Lastiwka advises producers to let the snow moisture do the work for you out on the pasture, allowing it to rejuvenate the stand with growth of the tiller buds that were initiated and not taking the nutrient reserves away from those active buds by grazing off any green growth. By letting the plant have time to contribute to new tiller bud growth, at least to the three-leaf stage, we are supporting more potential for other tillers and leaves, he says. You will be supporting a thicker and a denser grass stand to come.
"We know that plants are alive 365 days of the year. As they are alive, they are setting themselves up for tiller buds for this and next year's growth. These leaf tillers can be aborted or even just produce smaller plants with less leaf area due to stress on the plants. Remember that it is a 365-day system so robbing Peter to pay Paul is not going to work in pasture management," warns Lastiwka.

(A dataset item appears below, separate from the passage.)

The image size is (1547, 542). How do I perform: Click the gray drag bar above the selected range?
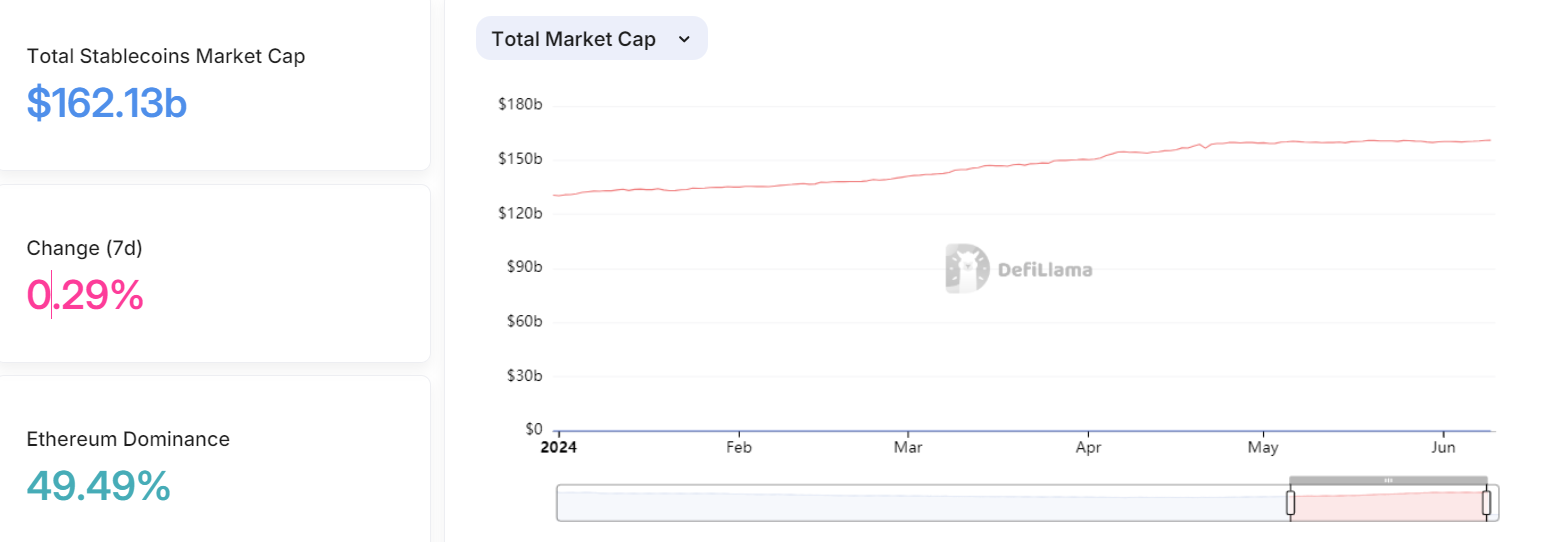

However, if you are like many producers, feed shortages are leaving very little option for delaying turnout.
So what do you do if you desperately need to use a pasture that should be rested?
"You could sacrifice an area and supplement the livestock with other feeds such as pellets, range cubes or hay," says Lastiwka. "Offer supplemental feeds earlier, rather than later though, because by the time you see the condition of your animals failing, it will be much harder to put condition back on them and allowing for pasture recovery will be very difficult. Supplementing earlier will reduce your feed cost and help maintain or improve animal gains." Alternatively, seed some annuals for grazing or reduce animal numbers by choosing different classes of animals to sell or put in a feedlot.
In conclusion, Lastiwka advises that pastures be managed with a long-term strategy in mind, not a short-term vision. That way, he says, you will be supporting healthier pastures with more growth in the fall, extending your grazing season for this year and for seasons to come.